Article reposted from WHNT News19
Author: Christine Killimayer


Huntsville Hospital athletic trainer Joseph Lemery has been preparing the Sparkman High School football team for its toughest opponent so far this year – the extreme heat.

Practice doesn’t officially start until August 1 and games are still a month away, but during Wednesday’s open workout, the sun’s rays showed no mercy on the Senators. Lemery had his playbook ready.

“Typically, we have unlimited water and we let them take their helmets off whenever,” he said. “We double our efforts under those circumstances.”

Lemery has worked with the Senators for more than a decade, so he can tell when a blitz is coming.

“It really helps in these situations to know the athletes,” he said. “I know these guys really well. I have a good personal relationship with most of them, so I can tell when they’re acting lethargic or something’s just not right.”

The symptoms Lemery is monitoring in the players are the same ones parents and guardians can spot in children.

“Flushed skin at first, and then cool clammy skin, labored breathing, and then if you get to a point where you know how to check for a pulse, if you feel a really rapid pulse and they’re acting lethargic that’s the body saying heat exhaustion is probably coming or something worse and it’s that time to get in some shade and start taking on lots of fluids,” he said.

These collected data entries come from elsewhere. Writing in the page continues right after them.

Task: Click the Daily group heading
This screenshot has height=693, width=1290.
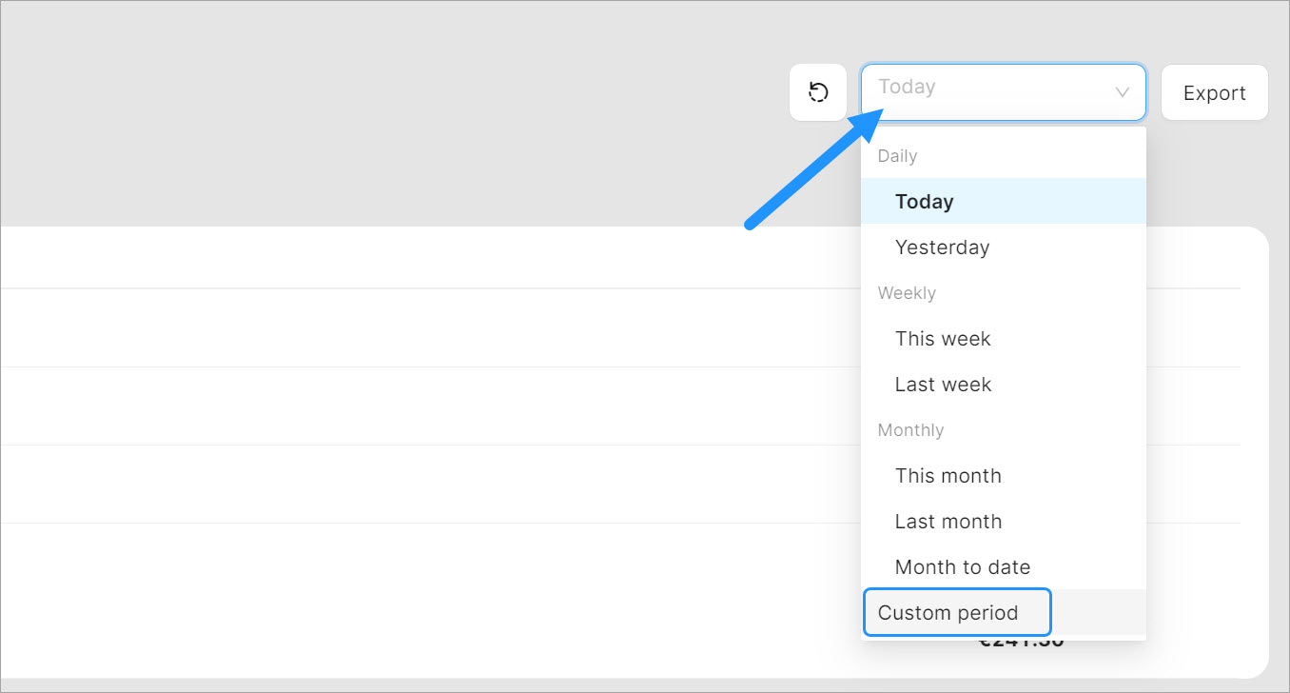Action: pos(897,156)
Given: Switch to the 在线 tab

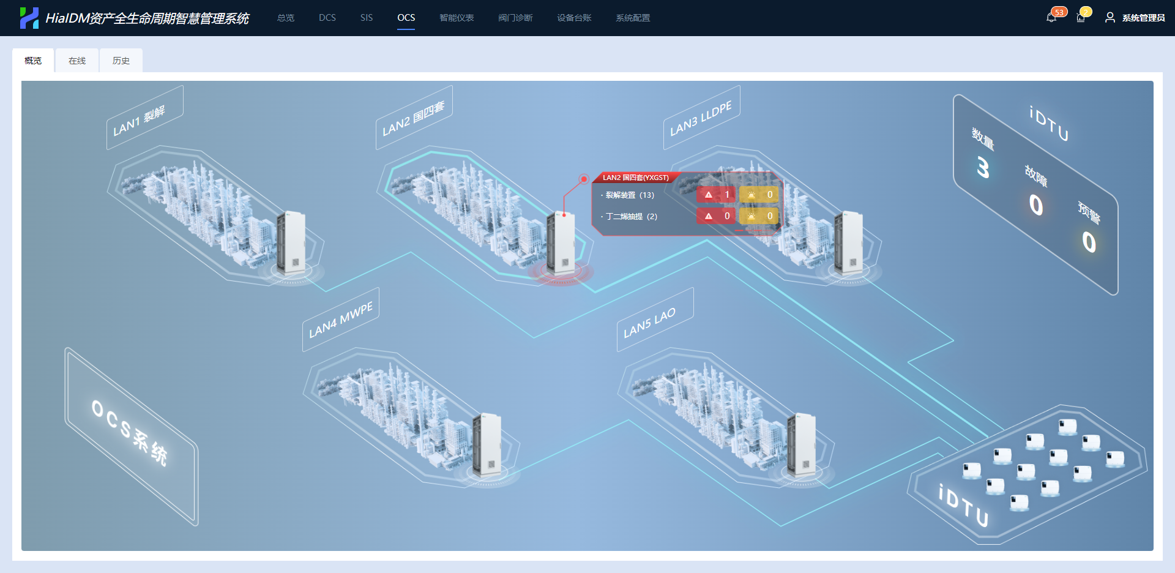Looking at the screenshot, I should (x=77, y=61).
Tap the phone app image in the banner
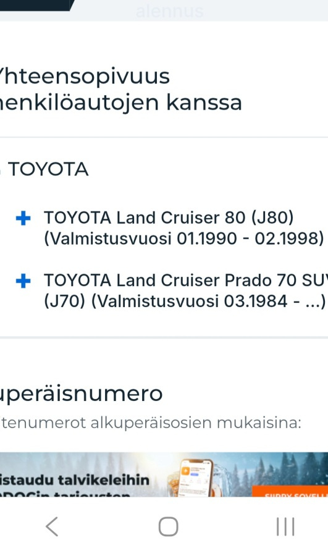328x556 pixels. point(196,478)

Lemery also spends the off-season educating the players, and their parents, on the Xs and Os of staying healthy in the heat, which include proper hydration, nutrition and rest.

“We don’t take any chances,” he said. “I have children, too. It’s somebody’s baby, at the end of the day, so there’s no need to take chances because we give them every opportunity to come prepared, we give them the information and we hammer it home.”